De tal manera y por tan buenos términos iba prosiguiendo en su plática don Quijote, que obligó á que por entonces ninguno de los que escuchándole estaban le tuviese por loco; antes, como todos ó los más eran caballeros, á quien son anejas las armas, le escuchaban de muy buena gana; y él prosiguió, diciendo:

—Digo, pues, que los trabajos del estudiante son estos: principalmente pobreza, no porque todos sean pobres, sino por poner este caso en todo el extremo que pueda ser; y en haber dicho que padece pobreza, me parece que no había de decir más de su mala ventura, porque quien es pobre no tiene cosa buena.
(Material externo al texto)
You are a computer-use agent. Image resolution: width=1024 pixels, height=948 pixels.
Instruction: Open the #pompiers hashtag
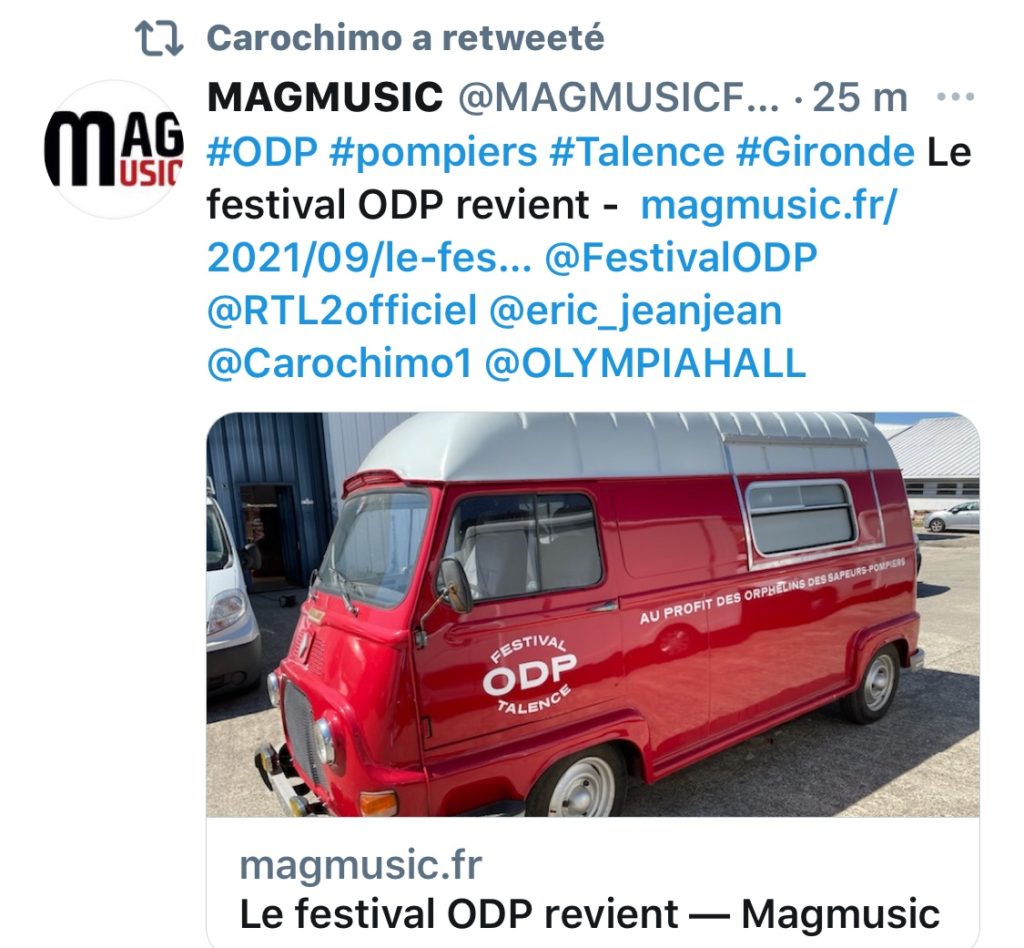434,152
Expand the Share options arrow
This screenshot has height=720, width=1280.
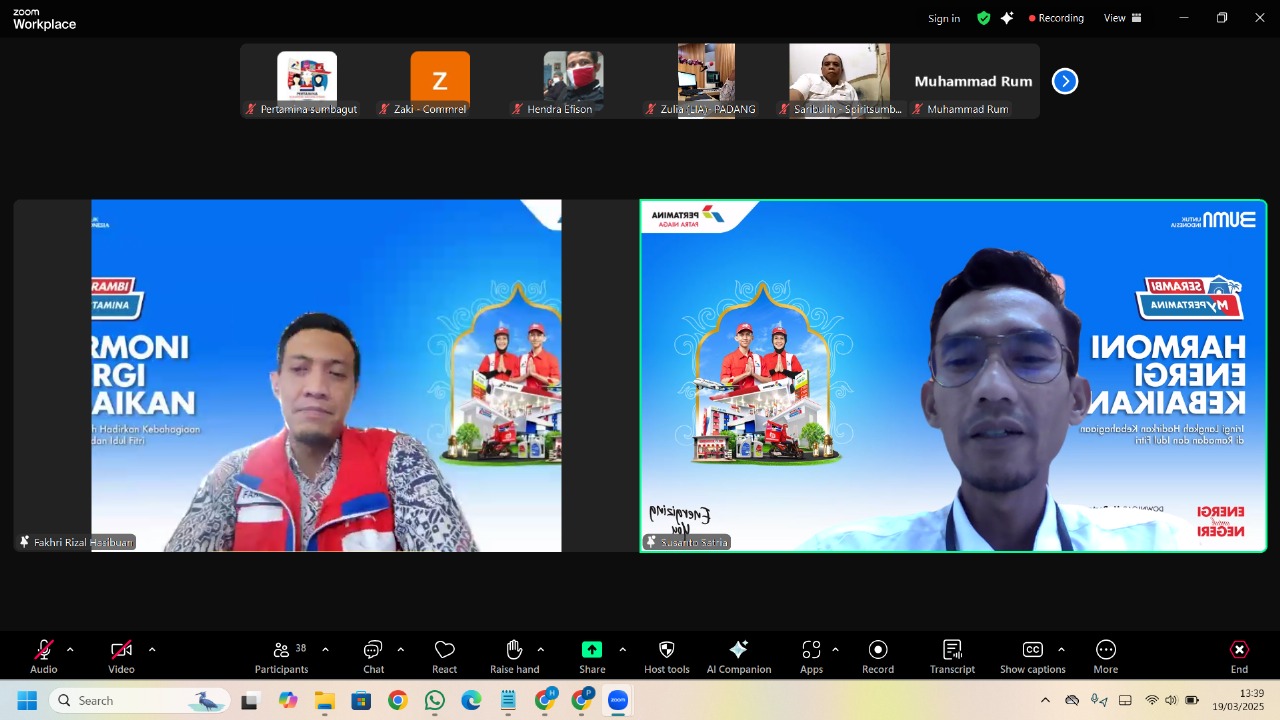coord(622,650)
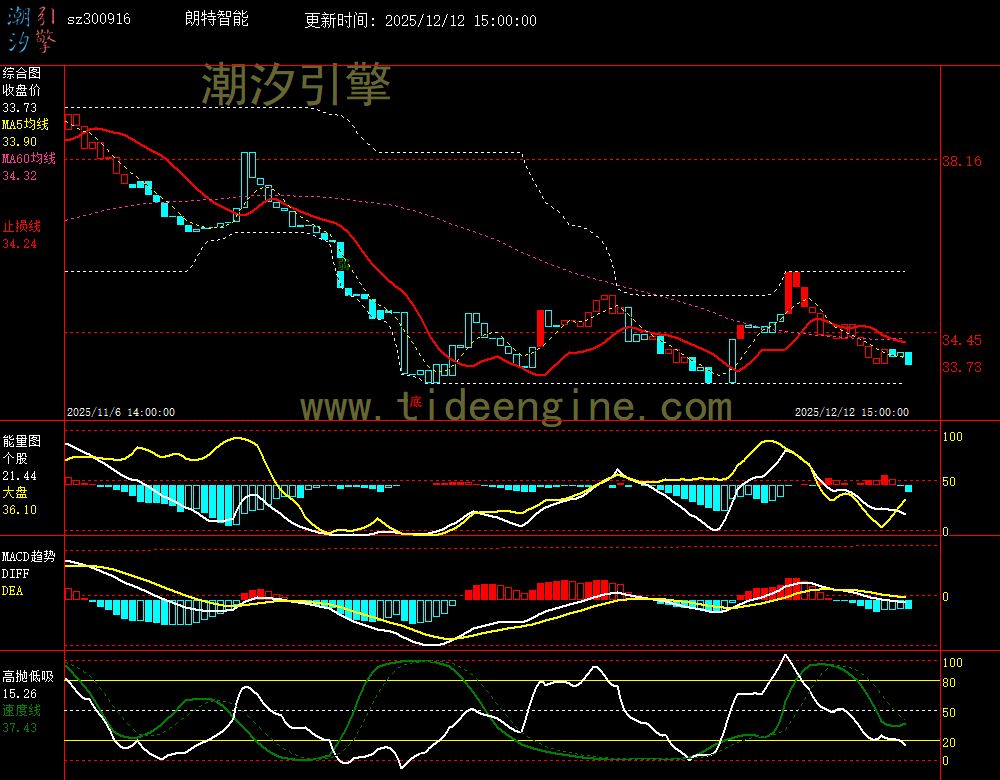Select the 能量图 panel label
This screenshot has height=780, width=1000.
coord(21,441)
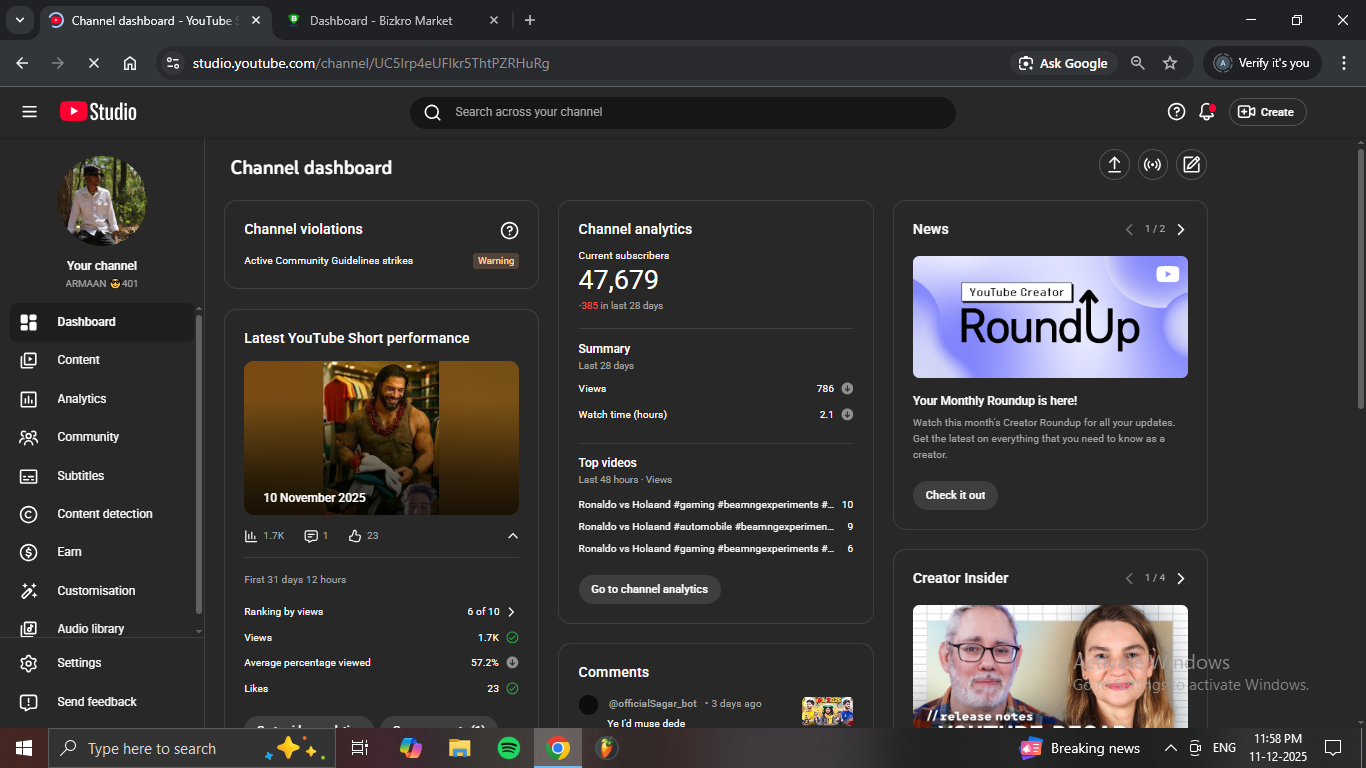Screen dimensions: 1366x768
Task: Click the Channel violations help icon
Action: pos(509,231)
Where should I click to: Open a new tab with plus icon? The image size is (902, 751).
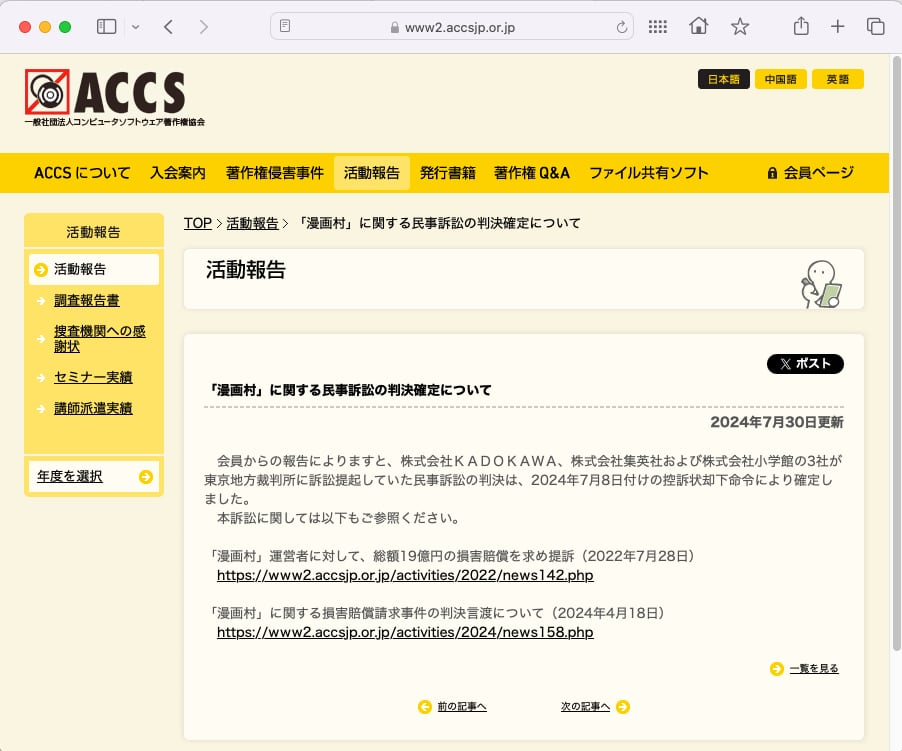click(x=838, y=27)
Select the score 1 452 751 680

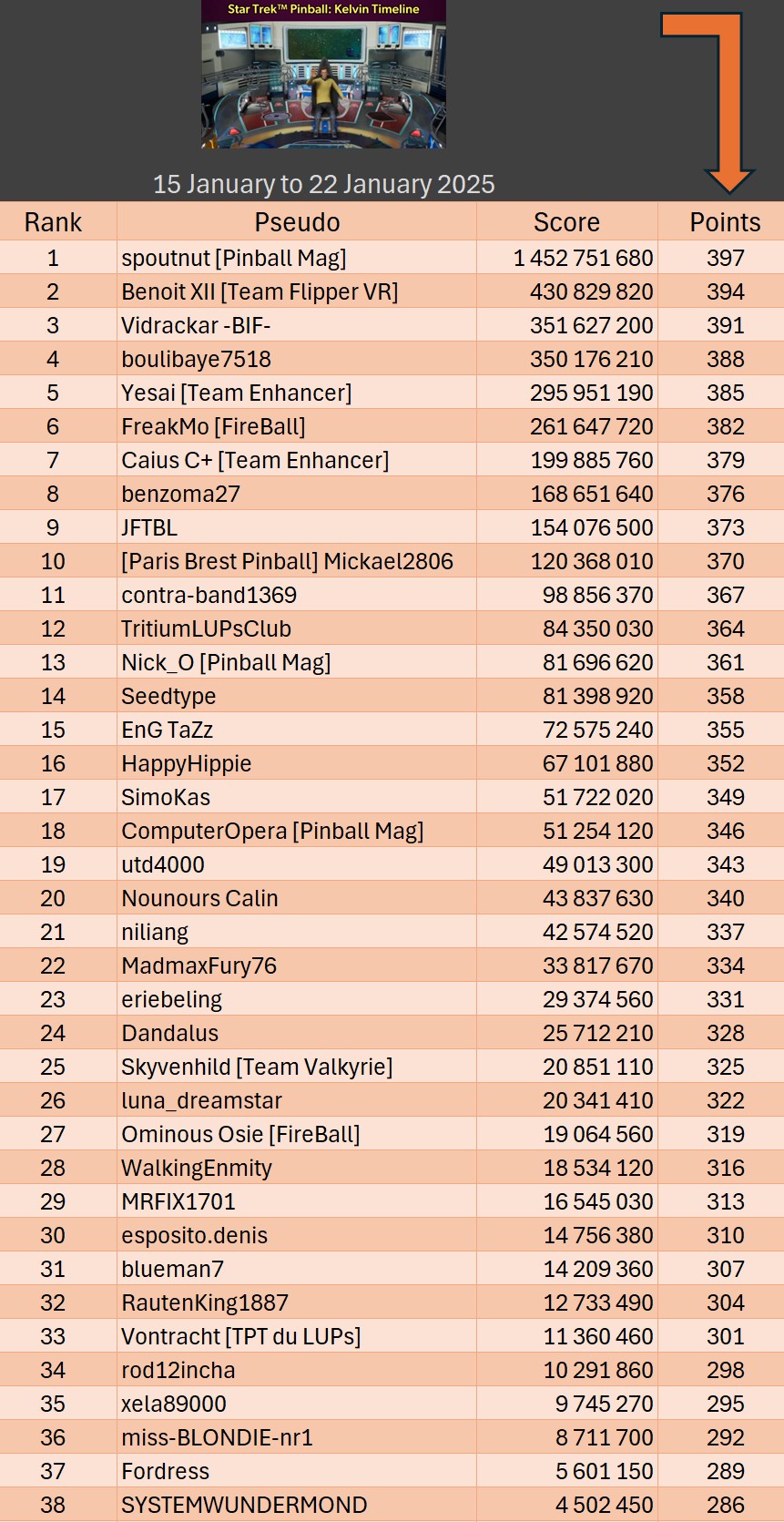[x=583, y=258]
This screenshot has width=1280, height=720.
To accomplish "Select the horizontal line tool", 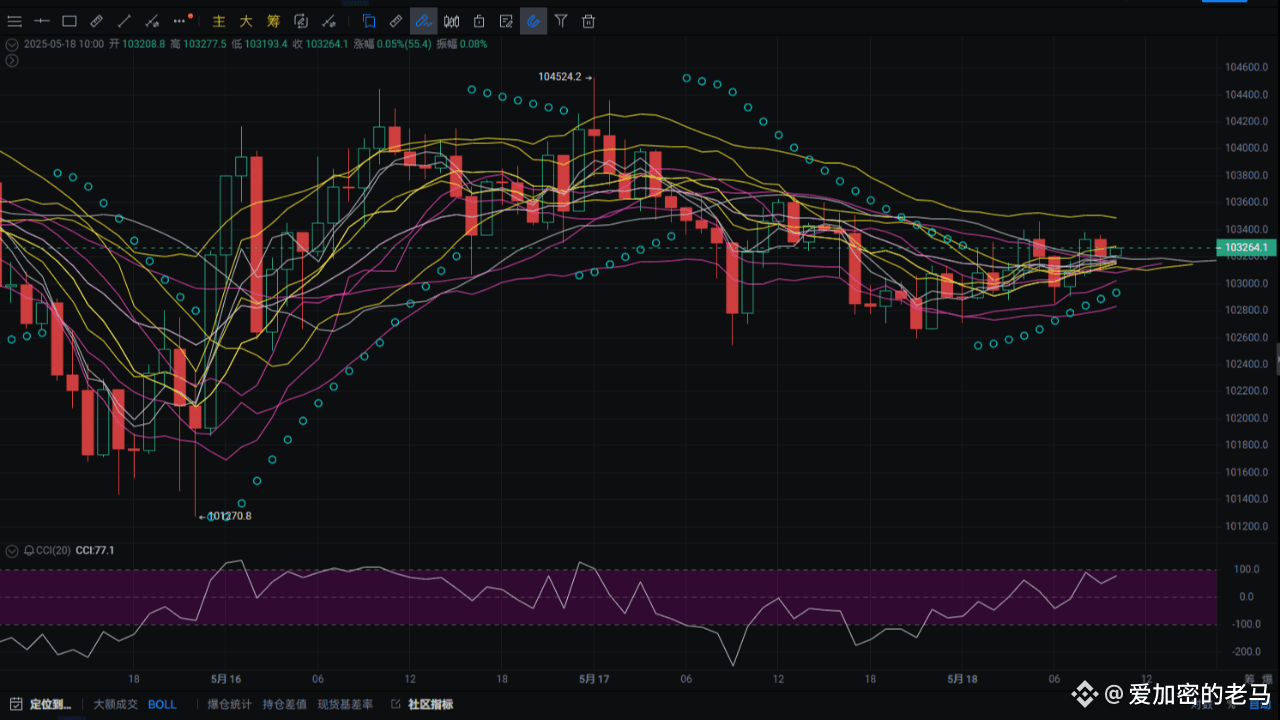I will [41, 20].
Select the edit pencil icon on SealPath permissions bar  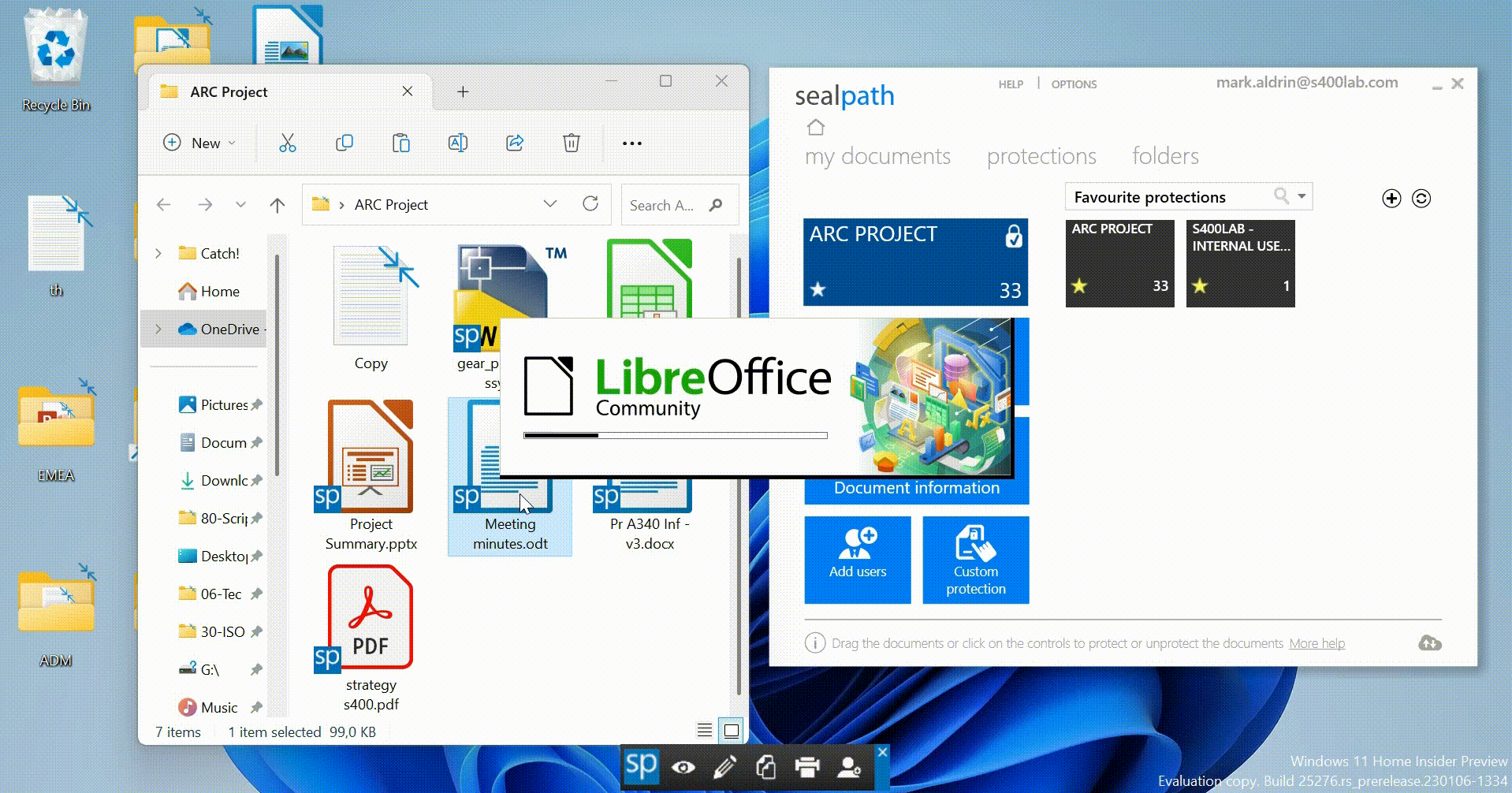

Esta pobreza la padece por sus partes, ya en hambre, ya en frió, ya en desnudez, ya en todo junto; pero, con todo eso, no es tanta, que no coma, aunque sea un poco más tarde de lo que se usa, aunque sea de las sobras de los ricos; que es la mayor miseria del estudiante esto que entre ellos llaman andar á la sopa; y no les falta algún ajeno brasero ó chimenea, que, si no calienta, á lo menos entibie su frío; y en fin, la noche duermen muy bien debajo de cubierta. No quiero llegar á otras menudencias, conviene á saber, de la falta de camisas y no sobra de zapatos, la raridad y poco pelo del vestido, ni aquel ahitarse con tanto gusto cuando la buena suerte les depara algún banquete. Por este camino que he pintado, áspero y dificultoso, tropezando aquí, cayendo allí, levantándose acullá, tornando á caer acá, llegan al grado que desean, el cual alcanzado, á muchos hemos visto que, habiendo pasado por estas Sirtes y por estas Escilas y Carabdis, como llevados en vuelo de la favorable fortuna, digo que los hemos visto mandar y gobernar el mundo desde una silla, trocada su hambre en hartura, su frío en refrigerio, su desnudez en galas, y su dormir en una estera en reposar en holandas y damascos, premio justamente merecido de su virtud; pero contrapuestos y comparados sus trabajos con los del milite guerrero, se quedan muy atrás en todo, como ahora diré.